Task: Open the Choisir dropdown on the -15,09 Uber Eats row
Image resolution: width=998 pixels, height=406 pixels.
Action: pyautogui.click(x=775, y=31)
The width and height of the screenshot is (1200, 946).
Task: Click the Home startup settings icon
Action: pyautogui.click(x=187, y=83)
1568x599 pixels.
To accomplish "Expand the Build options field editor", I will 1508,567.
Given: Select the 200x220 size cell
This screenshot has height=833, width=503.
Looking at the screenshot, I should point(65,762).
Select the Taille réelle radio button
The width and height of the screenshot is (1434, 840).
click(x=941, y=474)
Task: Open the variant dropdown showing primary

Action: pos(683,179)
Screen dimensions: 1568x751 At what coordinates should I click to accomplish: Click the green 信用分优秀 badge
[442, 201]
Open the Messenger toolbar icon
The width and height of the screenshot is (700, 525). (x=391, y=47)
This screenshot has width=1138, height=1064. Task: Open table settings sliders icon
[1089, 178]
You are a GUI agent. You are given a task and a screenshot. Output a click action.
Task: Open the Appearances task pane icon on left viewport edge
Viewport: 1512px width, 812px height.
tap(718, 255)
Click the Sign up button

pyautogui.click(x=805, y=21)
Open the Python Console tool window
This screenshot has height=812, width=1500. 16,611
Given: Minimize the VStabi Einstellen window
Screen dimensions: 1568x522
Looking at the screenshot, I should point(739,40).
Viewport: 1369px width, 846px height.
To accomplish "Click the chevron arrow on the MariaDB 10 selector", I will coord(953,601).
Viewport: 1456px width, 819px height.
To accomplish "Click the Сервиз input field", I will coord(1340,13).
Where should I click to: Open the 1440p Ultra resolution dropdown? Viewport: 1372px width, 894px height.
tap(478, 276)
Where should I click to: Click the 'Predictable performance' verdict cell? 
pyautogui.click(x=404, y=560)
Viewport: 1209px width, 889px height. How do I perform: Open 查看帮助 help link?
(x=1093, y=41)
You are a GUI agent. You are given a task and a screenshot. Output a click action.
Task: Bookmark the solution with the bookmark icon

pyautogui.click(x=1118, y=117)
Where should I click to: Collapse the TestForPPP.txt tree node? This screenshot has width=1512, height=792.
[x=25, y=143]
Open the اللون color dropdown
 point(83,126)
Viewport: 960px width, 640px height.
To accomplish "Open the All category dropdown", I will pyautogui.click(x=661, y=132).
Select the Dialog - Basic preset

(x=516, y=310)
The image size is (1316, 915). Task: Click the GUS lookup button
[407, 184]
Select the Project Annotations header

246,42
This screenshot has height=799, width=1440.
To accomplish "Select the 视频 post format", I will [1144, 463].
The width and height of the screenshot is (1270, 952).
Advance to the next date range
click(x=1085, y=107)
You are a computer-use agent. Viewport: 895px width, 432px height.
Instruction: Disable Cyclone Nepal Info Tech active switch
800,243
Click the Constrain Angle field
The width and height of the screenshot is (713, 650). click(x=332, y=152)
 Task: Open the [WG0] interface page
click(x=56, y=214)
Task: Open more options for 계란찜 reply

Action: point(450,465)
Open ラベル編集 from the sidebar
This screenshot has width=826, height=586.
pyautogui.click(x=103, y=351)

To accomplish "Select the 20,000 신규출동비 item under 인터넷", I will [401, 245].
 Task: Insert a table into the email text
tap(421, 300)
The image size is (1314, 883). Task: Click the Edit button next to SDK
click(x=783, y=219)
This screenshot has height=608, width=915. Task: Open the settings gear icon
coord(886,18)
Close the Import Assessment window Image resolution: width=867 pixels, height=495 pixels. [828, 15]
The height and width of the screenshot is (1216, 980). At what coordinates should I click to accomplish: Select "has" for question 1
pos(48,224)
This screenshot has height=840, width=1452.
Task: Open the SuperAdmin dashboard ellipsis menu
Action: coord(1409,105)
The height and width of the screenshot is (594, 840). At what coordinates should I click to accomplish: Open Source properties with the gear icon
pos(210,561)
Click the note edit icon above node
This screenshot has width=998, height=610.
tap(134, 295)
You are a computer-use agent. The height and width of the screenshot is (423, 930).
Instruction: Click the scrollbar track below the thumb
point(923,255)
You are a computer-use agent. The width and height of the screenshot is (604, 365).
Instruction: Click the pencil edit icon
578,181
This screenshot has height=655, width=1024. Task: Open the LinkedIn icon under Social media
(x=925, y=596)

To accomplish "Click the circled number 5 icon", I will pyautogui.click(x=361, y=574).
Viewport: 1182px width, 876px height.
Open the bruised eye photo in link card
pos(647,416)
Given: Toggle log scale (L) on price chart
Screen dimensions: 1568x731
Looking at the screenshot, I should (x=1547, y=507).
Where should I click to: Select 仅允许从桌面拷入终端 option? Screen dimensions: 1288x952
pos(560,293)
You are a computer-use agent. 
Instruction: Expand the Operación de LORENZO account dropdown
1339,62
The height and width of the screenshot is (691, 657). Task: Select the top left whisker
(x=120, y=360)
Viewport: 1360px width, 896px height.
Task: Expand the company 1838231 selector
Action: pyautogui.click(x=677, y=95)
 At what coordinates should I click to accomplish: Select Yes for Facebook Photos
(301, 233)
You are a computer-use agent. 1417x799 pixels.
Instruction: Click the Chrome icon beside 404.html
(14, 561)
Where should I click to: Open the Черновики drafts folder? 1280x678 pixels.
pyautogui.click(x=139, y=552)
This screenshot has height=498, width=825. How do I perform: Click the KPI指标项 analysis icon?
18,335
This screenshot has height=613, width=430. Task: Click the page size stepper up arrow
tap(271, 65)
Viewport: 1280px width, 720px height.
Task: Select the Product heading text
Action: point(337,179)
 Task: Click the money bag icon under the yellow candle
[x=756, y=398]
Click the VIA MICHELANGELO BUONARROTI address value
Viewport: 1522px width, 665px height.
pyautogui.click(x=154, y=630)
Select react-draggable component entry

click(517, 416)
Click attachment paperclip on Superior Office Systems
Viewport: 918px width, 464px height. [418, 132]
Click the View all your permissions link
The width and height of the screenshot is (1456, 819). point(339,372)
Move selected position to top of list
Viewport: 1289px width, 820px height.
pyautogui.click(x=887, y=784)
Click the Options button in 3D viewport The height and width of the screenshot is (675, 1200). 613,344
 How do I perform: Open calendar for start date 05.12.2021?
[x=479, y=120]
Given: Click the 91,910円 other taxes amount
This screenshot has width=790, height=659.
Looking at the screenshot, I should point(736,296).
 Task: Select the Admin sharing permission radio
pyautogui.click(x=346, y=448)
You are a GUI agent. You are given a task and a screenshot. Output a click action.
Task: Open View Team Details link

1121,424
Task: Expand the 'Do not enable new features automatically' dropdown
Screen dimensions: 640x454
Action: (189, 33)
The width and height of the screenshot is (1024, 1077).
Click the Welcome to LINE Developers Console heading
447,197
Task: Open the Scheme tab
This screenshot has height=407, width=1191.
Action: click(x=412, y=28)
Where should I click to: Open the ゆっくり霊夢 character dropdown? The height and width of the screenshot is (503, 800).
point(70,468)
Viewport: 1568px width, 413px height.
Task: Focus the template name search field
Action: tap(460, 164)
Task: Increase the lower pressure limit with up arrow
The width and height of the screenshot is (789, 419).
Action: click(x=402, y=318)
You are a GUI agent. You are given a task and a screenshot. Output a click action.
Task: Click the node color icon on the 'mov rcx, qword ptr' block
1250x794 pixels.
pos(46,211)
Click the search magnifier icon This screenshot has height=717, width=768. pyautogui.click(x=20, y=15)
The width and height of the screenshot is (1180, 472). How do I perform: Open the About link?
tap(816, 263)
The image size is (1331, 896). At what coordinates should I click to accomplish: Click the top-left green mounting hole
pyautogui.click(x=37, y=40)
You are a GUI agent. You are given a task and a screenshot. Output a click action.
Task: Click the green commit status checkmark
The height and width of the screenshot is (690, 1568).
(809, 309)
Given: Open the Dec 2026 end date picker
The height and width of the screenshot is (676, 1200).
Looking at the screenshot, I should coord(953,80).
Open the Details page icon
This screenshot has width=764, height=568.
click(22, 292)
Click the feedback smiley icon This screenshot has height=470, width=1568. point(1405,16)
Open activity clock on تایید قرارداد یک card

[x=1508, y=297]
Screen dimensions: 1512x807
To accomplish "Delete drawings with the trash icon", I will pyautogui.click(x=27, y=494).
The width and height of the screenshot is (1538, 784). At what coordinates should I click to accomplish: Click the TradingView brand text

= = = =

◆ **What is being asked**: Convert the items from the line containing "This screenshot has height=799, width=1440." through the line containing "Action: coord(1409,105)", inclusive, into a JSON list of strings with one string per line and blank lines left out.

◆ **Problem solution**:
[
  "This screenshot has height=799, width=1440.",
  "To accomplish \"Select the 视频 post format\", I will [1144, 463].",
  "The width and height of the screenshot is (1270, 952).",
  "Advance to the next date range",
  "click(x=1085, y=107)",
  "You are a computer-use agent. Viewport: 895px width, 432px height.",
  "Instruction: Disable Cyclone Nepal Info Tech active switch",
  "800,243",
  "Click the Constrain Angle field",
  "The width and height of the screenshot is (713, 650). click(x=332, y=152)",
  " Task: Open the [WG0] interface page",
  "click(x=56, y=214)",
  "Task: Open more options for 계란찜 reply",
  "Action: point(450,465)",
  "Open ラベル編集 from the sidebar",
  "This screenshot has width=826, height=586.",
  "pyautogui.click(x=103, y=351)",
  "To accomplish \"Select the 20,000 신규출동비 item under 인터넷\", I will [401, 245].",
  " Task: Insert a table into the email text",
  "tap(421, 300)",
  "The image size is (1314, 883). Task: Click the Edit button next to SDK",
  "click(x=783, y=219)",
  "This screenshot has height=608, width=915. Task: Open the settings gear icon",
  "coord(886,18)",
  "Close the Import Assessment window Image resolution: width=867 pixels, height=495 pixels. [828, 15]",
  "The height and width of the screenshot is (1216, 980). At what coordinates should I click to accomplish: Select \"has\" for question 1",
  "pos(48,224)",
  "This screenshot has height=840, width=1452.",
  "Task: Open the SuperAdmin dashboard ellipsis menu",
  "Action: coord(1409,105)"
]